The non-energy use of oil products poses the ‘greatest challenge’ to international trade as the world continues its transition to renewables, according to a leading supply chain expert.
Oliver Chapman, from supply chain procurement specialist OCI Group, believes recent data supports the narrative that an acceleration in the ‘renewable revolution’ can create a more resilient supply chain.
However, Mr. Chapman warns that for more than a century, oil has been the ‘base upon which economic growth is built,’ and the world has become ‘over-reliant’ on it. This over-reliance may impact trade due to the lack of available petroleum as countries aim to reach Net Zero by 2050.
“The motion of the oil cycle is often correlated with the economic cycle — with spikes in the oil price often occurring before economic recessions,” said Chapman. “Oil has been essential for economic growth, but our reliance on it has created vulnerabilities.
“Recent data points to change ahead. The International Energy Agency (IEA) predicts that electricity usage will likely grow at its fastest rate in 14 years, while BP predicts that oil demand will peak later this decade and then decline.

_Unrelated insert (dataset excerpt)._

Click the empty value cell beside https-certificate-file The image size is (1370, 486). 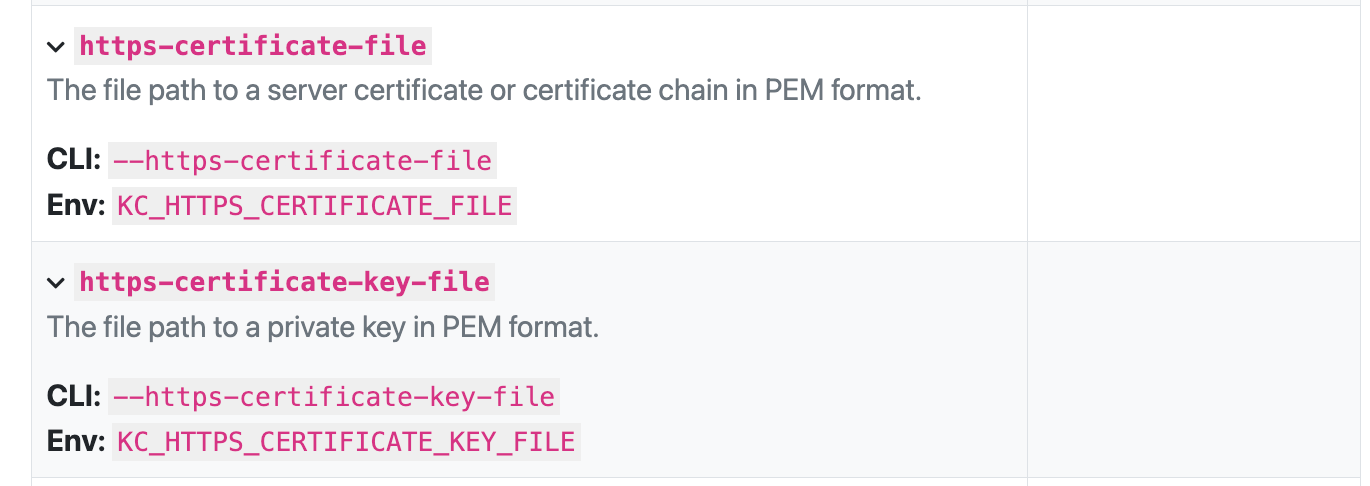pyautogui.click(x=1195, y=123)
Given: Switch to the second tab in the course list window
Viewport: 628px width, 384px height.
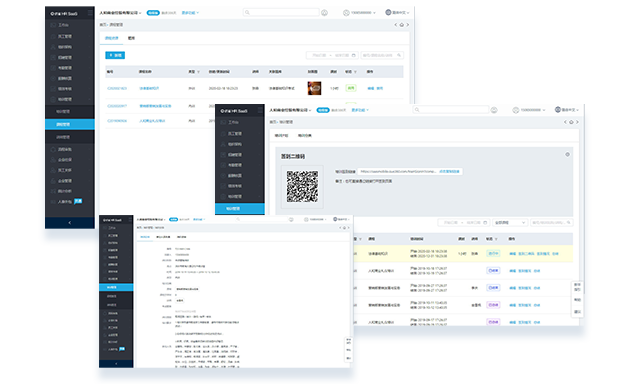Looking at the screenshot, I should pos(131,38).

The transition to electricity is important for two reasons. Firstly, electricity is more efficient than gas for many applications, including motor transport and heat pumps. Switching from oil to electricity automatically leads to lower CO2 emissions. “This is why, when considering the green transition, it is important to look at energy sources as a proportion of final demand rather than primary production, as less production is required to meet that demand when using electricity, he explains.
“Secondly, an ever-increasing amount of electricity is now generated from renewables. According to the IEA, the amount of electricity generated by wind and solar has tripled since 2014, and 2025 is likely to be the first year ever in which more electricity is generated from renewables than from coal.
“The switch to both electricity and renewables helps support a more resilient energy supply chain as energy is generated closer to the point of use, and in any case, less energy needs to be generated to meet final demand.
Critics say that the intermittent nature of wind and sun means renewables are unreliable, but Mr Chapman argues that innumerable studies show that 100 percent renewables are viable, and at a cost which will eventually lead to lower electricity prices.
However, Mr. Chapman points out that the non-energy use of oil in applications such as asphalt or bitumen for road paving, roofing, and construction, lubricants used in transportation and industry engines, waxes for candles, adhesives and food packaging, and turpentine and kerosene used in paints, resins, and plastics may mean the supply chain for these products will diminish as there are no sustainable alternatives.
Mr. Chapman continued: “The non-energy applications of oil pose our greatest challenge, as the use of oil to make such products is far more economical when it is also used as energy. The elephant in the room is the other applications for oil, such as in plastic, asphalt, paraffin wax, fertilizer, and pesticides. It’s clear that the supply chain for such products will be impaired as, at the moment, the emergence of alternative sustainable products is not sufficiently advanced.”